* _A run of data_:
□ □ □ □ □ □ □
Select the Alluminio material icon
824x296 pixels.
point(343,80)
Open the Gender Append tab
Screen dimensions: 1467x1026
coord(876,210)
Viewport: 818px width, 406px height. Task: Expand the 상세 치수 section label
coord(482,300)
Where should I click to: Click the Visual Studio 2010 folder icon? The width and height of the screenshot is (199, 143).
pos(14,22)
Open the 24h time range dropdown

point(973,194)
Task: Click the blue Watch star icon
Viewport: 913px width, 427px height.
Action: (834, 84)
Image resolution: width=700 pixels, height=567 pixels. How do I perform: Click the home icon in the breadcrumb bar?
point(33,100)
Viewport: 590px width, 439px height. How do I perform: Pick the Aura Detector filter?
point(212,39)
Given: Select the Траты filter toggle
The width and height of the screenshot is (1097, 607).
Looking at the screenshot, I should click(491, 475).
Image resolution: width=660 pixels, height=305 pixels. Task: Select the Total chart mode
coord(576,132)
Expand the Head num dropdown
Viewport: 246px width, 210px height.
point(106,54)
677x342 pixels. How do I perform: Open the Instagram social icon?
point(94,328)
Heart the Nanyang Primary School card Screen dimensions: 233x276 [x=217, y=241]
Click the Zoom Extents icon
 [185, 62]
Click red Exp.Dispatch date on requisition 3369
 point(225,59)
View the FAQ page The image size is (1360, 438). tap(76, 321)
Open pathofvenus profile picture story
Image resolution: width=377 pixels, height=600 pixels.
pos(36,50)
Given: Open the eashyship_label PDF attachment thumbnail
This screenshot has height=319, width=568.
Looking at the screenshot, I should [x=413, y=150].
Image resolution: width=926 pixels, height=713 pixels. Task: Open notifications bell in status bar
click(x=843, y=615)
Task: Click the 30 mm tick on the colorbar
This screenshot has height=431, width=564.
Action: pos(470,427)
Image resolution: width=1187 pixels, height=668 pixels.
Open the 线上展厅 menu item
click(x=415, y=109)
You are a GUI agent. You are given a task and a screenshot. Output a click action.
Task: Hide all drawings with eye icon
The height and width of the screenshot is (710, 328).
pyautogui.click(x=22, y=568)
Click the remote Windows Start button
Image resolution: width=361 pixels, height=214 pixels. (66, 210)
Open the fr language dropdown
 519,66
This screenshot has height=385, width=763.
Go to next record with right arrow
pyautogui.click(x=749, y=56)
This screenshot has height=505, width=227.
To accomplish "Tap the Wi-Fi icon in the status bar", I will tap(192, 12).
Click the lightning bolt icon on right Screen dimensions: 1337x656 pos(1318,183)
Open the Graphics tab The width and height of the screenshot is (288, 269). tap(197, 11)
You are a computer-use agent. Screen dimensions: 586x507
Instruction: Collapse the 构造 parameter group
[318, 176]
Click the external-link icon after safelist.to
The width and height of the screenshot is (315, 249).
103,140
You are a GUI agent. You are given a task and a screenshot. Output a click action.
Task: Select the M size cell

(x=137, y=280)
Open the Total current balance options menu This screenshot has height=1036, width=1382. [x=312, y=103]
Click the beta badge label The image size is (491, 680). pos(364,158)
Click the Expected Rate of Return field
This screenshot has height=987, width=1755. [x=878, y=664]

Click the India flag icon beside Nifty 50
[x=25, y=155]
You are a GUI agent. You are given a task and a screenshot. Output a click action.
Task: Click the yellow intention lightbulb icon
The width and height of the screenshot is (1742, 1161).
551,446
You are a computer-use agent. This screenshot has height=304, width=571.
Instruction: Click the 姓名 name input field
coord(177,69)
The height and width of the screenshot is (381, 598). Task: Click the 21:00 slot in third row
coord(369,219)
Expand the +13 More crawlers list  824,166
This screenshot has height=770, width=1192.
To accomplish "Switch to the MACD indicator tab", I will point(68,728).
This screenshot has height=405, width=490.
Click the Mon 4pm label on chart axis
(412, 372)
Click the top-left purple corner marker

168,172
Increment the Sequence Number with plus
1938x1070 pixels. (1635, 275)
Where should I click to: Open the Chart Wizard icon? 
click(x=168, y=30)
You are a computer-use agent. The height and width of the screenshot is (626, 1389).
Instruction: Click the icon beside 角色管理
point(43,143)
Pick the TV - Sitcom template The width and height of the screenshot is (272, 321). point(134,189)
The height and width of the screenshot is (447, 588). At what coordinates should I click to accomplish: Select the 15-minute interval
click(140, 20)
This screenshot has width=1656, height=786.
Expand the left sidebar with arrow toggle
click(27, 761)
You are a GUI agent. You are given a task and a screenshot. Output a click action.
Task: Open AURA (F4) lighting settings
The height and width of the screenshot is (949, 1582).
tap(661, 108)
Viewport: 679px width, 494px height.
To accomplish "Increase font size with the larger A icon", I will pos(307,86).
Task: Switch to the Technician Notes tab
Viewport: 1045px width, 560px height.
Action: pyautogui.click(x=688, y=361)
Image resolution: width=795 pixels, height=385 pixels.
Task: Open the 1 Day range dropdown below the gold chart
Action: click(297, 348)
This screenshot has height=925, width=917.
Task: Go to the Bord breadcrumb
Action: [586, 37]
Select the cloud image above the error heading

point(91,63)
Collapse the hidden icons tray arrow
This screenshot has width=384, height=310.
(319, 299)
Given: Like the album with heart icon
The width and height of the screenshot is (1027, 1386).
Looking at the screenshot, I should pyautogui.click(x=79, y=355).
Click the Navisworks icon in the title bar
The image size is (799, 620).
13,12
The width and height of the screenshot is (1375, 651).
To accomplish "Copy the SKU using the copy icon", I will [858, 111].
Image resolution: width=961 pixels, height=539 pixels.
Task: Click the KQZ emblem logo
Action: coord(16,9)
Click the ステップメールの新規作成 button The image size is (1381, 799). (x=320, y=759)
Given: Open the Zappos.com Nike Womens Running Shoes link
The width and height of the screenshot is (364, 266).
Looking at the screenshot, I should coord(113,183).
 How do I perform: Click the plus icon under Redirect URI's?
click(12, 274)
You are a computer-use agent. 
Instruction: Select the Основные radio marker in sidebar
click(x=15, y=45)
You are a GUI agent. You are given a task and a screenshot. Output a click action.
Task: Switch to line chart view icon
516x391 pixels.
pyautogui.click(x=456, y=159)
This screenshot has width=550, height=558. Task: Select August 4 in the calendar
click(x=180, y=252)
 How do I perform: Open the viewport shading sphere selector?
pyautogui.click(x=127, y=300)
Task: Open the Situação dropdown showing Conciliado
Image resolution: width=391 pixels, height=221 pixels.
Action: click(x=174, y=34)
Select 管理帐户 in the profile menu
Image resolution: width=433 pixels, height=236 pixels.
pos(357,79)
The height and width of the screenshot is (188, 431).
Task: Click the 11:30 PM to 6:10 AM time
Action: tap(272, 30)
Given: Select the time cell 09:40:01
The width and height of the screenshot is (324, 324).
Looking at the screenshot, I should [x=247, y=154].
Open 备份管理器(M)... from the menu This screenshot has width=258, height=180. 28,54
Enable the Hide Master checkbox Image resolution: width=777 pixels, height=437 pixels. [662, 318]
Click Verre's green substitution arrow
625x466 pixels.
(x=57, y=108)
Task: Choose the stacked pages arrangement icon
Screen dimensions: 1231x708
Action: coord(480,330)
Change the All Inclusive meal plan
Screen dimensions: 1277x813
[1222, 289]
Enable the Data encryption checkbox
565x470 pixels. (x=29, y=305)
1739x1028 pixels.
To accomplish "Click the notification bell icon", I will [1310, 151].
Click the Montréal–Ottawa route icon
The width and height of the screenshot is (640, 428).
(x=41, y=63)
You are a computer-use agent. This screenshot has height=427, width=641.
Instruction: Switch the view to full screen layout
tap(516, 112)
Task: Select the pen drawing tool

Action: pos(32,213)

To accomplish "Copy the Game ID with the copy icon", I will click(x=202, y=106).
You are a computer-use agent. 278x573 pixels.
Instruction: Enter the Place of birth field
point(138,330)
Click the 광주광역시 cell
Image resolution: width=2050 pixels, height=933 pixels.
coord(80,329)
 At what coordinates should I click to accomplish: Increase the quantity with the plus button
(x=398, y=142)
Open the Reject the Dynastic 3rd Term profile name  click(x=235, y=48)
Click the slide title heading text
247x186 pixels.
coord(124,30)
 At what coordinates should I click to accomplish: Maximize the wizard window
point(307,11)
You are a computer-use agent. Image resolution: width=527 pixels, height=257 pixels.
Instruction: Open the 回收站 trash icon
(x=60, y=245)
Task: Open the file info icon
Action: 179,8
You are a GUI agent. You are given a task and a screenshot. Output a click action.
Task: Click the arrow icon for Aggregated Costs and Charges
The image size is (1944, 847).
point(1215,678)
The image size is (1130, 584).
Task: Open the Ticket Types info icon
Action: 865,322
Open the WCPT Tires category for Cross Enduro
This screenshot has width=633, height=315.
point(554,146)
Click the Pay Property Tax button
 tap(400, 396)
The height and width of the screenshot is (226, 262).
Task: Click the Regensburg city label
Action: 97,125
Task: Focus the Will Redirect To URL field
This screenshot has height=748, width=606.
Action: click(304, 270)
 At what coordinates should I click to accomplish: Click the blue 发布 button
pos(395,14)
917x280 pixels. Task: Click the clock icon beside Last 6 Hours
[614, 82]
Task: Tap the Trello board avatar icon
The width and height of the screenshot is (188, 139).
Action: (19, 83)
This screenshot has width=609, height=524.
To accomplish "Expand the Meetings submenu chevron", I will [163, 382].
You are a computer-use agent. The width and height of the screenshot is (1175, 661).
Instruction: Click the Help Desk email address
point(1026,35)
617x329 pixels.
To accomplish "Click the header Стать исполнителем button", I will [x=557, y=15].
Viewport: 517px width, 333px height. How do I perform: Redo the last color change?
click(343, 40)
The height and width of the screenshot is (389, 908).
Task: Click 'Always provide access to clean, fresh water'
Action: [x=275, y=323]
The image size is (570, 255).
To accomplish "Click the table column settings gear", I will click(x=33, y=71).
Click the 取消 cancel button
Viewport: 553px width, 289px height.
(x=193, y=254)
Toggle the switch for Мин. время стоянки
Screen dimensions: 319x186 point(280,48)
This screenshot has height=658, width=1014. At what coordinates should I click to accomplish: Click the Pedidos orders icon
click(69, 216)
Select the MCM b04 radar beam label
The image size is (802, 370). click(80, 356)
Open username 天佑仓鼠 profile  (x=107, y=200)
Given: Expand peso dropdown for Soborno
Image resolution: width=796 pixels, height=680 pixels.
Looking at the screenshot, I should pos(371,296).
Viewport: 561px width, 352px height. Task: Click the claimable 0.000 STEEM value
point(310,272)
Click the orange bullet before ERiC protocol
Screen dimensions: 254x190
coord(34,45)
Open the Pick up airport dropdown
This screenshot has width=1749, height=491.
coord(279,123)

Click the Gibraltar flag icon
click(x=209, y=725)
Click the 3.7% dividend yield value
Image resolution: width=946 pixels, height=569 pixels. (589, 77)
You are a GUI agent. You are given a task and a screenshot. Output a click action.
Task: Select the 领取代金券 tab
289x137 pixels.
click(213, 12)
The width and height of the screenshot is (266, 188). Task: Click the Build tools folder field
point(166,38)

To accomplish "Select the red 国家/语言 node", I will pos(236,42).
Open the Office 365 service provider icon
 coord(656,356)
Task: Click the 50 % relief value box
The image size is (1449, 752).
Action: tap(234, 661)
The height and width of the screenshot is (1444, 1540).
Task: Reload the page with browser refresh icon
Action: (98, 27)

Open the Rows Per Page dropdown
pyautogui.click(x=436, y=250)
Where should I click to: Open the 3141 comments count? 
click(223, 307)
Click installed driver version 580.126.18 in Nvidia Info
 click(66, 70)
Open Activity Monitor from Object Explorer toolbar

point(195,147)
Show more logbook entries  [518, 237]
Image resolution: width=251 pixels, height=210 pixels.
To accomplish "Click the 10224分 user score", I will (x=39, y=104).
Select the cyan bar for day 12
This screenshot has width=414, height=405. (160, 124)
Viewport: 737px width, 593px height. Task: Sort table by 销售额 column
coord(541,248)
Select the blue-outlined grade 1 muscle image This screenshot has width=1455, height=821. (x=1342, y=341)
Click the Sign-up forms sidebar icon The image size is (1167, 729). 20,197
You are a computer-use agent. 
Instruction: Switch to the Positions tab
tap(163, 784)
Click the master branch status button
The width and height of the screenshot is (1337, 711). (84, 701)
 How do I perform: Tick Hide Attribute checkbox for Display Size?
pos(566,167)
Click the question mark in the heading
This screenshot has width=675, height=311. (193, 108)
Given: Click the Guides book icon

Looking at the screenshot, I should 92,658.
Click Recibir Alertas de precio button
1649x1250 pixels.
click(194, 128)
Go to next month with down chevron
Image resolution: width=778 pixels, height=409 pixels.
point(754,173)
□ □ □ □ □ □ □
* _Work to be completed_: Update the data from the line containing "Select the blue-outlined" through the end, replacing "chevron" with "arrow" and leaving everything else unchanged. Give back only those lines.

* _Result of this exercise_:
Select the blue-outlined grade 1 muscle image This screenshot has width=1455, height=821. (x=1342, y=341)
Click the Sign-up forms sidebar icon The image size is (1167, 729). 20,197
You are a computer-use agent. 
Instruction: Switch to the Positions tab
tap(163, 784)
Click the master branch status button
The width and height of the screenshot is (1337, 711). (84, 701)
 How do I perform: Tick Hide Attribute checkbox for Display Size?
pos(566,167)
Click the question mark in the heading
This screenshot has width=675, height=311. (193, 108)
Given: Click the Guides book icon

Looking at the screenshot, I should 92,658.
Click Recibir Alertas de precio button
1649x1250 pixels.
click(194, 128)
Go to next month with down arrow
Image resolution: width=778 pixels, height=409 pixels.
point(754,173)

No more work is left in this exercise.